Work request =>
All entries below must be written out verbatim, and the images must be dropped.

Records supplied =>
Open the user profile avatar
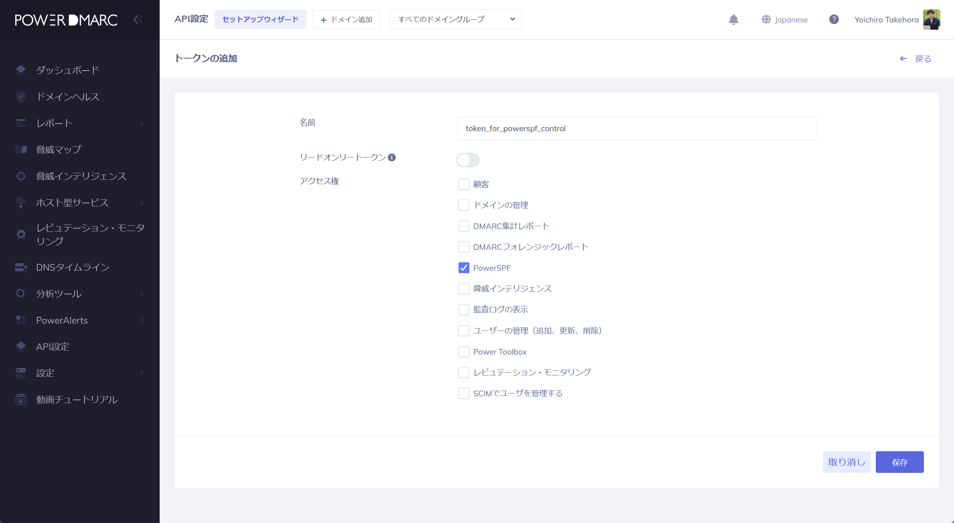Screen dimensions: 954x523 coord(931,20)
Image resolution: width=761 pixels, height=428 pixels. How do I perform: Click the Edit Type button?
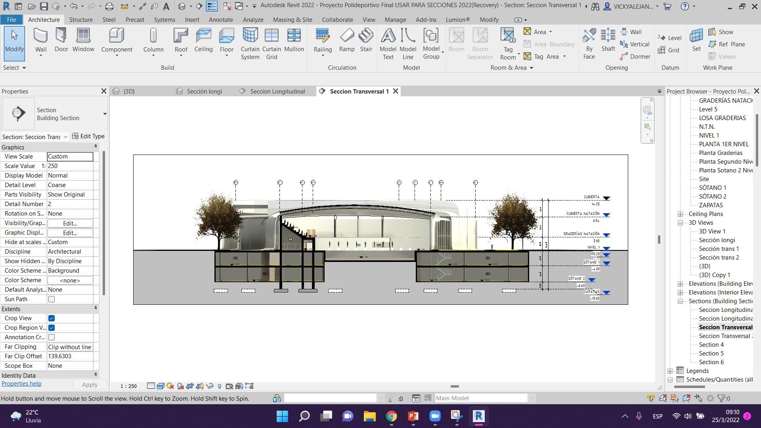pyautogui.click(x=88, y=136)
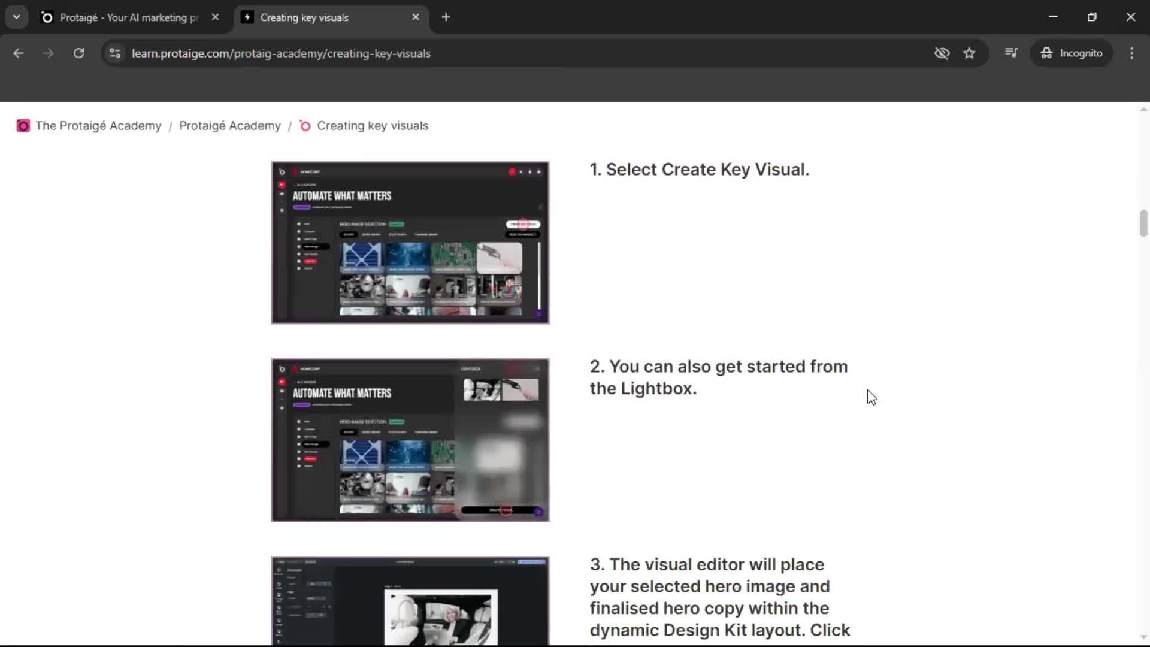The image size is (1150, 647).
Task: Click the lightning favicon on the active tab
Action: (x=247, y=17)
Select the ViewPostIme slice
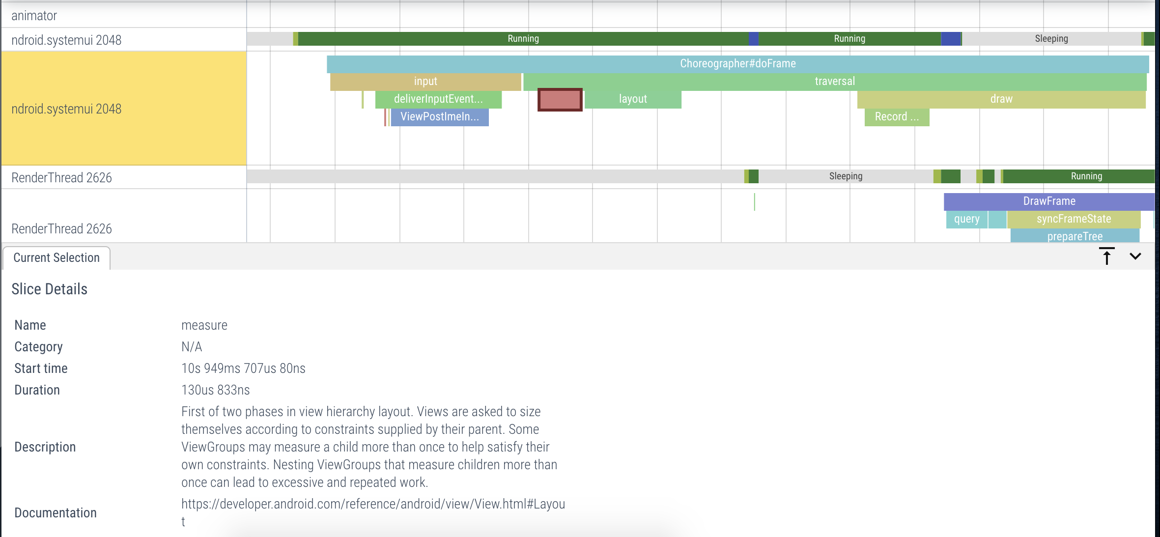The height and width of the screenshot is (537, 1160). [439, 117]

Written response =>
Open the user profile avatar
Screen dimensions: 954x523 coord(931,20)
Image resolution: width=761 pixels, height=428 pixels. How do I perform: Click the Edit Type button?
pyautogui.click(x=88, y=136)
The image size is (1150, 647).
Task: Click the lightning favicon on the active tab
Action: (x=247, y=17)
Select the ViewPostIme slice
The height and width of the screenshot is (537, 1160). [439, 117]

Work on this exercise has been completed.